Failure reveals who we are at heart. Allowing your character to stumble and fall throughout their journey gives them the opportunity to learn from their mistakes and develop as human beings.

#29: Allow them to suffer

When your character encounters conflicts and failures, resist the urge to immediately resolve these issues. By forcing your character to dwell in their negative circumstances and emotions for more than just a brief moment, you give your character the opportunity to prove their mettle while lending a sense of realism to their journey.

#30: Take them to their happy place

While allowing your character to sweat, fail, and suffer is important, don’t pack your story full of so much conflict that readers never get to see what your character is like in happier times and moments of peace. Readers and characters alike need these small moments of joy and reprieve. 

#31: Push them to their breaking point

Happier times aside, well-developed stories require conflict. Ask yourself what line your character would refuse to cross to achieve their goal, then figure out what circumstance would force your character to cross it anyway. Bringing your character to this breaking point will be one of the most important and impactful moments in their journey. 

#32: Give them a refuge

When all seems lost, your character needs a safe haven (e.g. a person, place, or even a memory) from which they can draw much-needed strength. Where will your character find this refuge? What comfort or words of wisdom will encourage them to rise from the ashes of their experiences? 

#33: Define their story

If you’ve harnessed the tips in today’s article, then you’ve developed complex, compelling characters and explored key ways to bring those characters to life on the page. But at the end of the day, well-developed characters can’t stand on their own two feet. 

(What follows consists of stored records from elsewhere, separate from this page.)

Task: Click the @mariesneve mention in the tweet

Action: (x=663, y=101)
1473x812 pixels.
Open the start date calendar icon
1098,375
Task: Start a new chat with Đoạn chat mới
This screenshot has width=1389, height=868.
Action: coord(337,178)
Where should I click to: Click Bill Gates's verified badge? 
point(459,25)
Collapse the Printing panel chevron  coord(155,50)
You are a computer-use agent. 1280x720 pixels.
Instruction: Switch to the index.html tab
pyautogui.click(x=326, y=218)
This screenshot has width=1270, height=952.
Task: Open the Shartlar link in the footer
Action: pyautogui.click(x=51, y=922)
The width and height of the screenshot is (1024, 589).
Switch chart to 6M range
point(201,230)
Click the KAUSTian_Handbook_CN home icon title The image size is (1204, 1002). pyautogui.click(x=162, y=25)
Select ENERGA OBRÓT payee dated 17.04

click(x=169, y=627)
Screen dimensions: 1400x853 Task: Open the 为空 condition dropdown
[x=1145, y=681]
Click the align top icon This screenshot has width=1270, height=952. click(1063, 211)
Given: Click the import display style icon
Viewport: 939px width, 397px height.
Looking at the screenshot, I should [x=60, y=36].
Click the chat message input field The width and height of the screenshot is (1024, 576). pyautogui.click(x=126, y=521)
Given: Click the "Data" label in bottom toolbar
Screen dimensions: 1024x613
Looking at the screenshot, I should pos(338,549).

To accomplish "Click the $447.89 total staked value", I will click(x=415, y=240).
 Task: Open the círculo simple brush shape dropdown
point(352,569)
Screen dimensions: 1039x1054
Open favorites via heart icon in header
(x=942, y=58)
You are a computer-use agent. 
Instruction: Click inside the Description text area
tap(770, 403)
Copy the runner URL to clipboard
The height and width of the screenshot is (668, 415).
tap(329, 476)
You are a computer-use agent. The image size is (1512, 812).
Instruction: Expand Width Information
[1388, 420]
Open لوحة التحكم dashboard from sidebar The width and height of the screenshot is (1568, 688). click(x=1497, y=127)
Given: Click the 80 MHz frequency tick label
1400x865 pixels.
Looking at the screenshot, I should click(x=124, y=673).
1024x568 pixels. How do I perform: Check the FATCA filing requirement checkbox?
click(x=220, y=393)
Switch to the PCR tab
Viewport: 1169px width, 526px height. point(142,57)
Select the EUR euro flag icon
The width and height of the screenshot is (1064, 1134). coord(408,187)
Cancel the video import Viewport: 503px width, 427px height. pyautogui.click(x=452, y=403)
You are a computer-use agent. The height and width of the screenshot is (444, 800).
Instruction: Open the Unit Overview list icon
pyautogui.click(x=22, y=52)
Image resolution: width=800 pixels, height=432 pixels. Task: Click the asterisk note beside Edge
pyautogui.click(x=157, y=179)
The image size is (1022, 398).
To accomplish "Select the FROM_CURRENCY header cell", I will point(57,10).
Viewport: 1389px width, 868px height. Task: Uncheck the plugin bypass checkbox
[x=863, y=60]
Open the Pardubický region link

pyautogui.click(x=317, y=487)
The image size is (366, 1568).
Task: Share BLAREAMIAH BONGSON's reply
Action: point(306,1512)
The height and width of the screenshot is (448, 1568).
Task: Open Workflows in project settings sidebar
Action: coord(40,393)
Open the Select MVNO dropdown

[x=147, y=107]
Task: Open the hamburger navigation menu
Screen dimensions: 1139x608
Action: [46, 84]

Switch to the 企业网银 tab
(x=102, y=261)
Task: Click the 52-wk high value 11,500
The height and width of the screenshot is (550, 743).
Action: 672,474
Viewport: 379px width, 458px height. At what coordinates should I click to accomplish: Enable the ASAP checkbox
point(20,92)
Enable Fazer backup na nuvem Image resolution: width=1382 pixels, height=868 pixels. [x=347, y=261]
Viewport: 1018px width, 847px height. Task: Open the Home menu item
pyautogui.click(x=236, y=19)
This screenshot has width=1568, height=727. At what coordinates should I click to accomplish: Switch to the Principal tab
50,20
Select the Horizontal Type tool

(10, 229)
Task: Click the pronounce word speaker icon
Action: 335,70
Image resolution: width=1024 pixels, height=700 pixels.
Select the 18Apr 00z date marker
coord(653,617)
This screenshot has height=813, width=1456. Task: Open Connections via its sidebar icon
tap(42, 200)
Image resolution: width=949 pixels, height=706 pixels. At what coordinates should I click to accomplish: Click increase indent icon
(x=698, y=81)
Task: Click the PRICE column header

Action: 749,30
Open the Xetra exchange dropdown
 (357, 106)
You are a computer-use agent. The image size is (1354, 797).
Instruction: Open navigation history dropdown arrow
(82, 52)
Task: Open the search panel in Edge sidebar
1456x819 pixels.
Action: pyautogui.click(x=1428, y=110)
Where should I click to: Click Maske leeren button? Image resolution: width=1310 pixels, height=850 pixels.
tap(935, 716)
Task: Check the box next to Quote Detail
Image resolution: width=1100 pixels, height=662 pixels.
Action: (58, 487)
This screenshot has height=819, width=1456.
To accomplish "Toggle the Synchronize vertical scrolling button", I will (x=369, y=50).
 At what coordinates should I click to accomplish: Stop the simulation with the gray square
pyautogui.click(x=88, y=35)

Readers may not care about your story if they don’t first care about your characters, but they also won’t care about your characters if those characters fail to take them on a journey.

You already have what you need to develop your characters’ stories. You’ve defined their wants and needs, their goals and motivations, their failures and breaking points. Now it’s time to draw upon all of the elements you’ve developed to weave a story that readers won’t soon forget.  

This is what makes for a strong character. Not a thousand tiny details but one grand story of was, and is, and will become. So tell me, writer: What journey will your characters experience?